Geestelijke lenigheid
Frederik van Eeden las Darwin bij zijn ontbijt. Daarna schreef hij verder
aan zijn dichtwerk 'Het lied van schijn en wezen' waarin de evolutieleer
in verschillende gedaanten opduikt.
Literaire teksten refereren regelmatig aan wetenschappelijk gedachtegoed.
Leonieke Vermeer laat in Geestelijke lenigheid zien wat er gebeurt met begrippen als evolutie, energie, entropie en de vierde dimensie wanneer deze hun wetenschappelijke context verlaten en in een roman, gedicht of filosofische
beschouwing terechtkomen.
De focus ligt hierbij op het werk van twee auteurs die ook op wetenschappelijk
gebied actief waren: Frederik van Eeden (1860-1932) en Felix Ortt (1866-1959).
De auteurs gaven een draai aan wetenschappelijke kennis, waarbij ze deze poogden te verbinden met hun utopische denkbeelden.
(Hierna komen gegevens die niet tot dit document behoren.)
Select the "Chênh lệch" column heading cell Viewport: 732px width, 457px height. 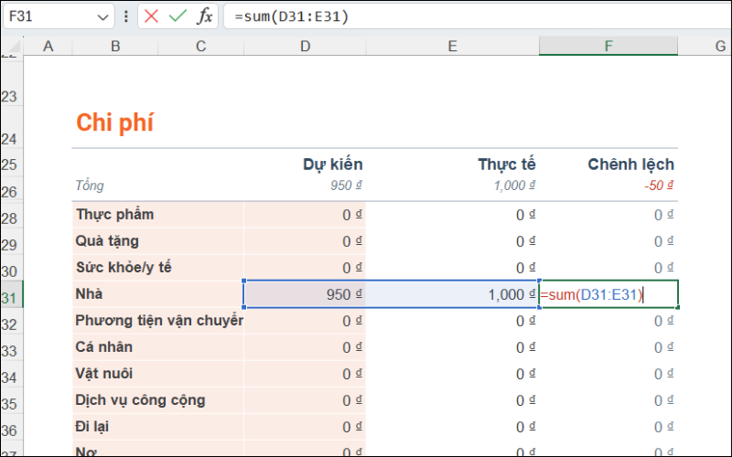630,165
Hun zoektocht naar een nieuwe, betere wereld is kenmerkend voor de cultuurkritische, maar ook optimistische toon van het Nederlandse fin de siecle. De rol die Van Eeden en Ortt hierbij vervulden, was die van een nieuw maatschappelijk type: de moderne intellectueel die tegelijkertijd onafhankelijk en geengageerd was.
Geestelijke lenigheid beantwoordt aan de toenemende belangstelling voor de
kennisuitwisseling tussen literatuur, wetenschap en cultuur.
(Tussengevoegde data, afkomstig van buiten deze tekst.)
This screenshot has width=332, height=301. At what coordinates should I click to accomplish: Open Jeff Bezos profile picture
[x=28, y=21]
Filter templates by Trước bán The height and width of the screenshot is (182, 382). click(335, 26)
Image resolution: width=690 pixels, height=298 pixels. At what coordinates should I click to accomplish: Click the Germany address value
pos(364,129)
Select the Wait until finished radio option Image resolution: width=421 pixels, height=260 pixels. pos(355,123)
Aan de hand van het werk van Ortt en Van Eeden zien we het nomadische karakter van kennis en de mentale acrobatiek die vereist is om kennis in nieuwe
kaders in te passen.
LENIEKE VERMEER is cultuurhistoricus. Ze promoveerde aan de Rijksuniversiteit Groningen op een proefschrift over de relatie tussen literatuur en wetenschap rond 1900. Daarna werkte ze als conservator voor het Nationaal Historisch Museum. Ze publiceerde verschillende artikelen over de literatuur en cultuur van het fin de siecle.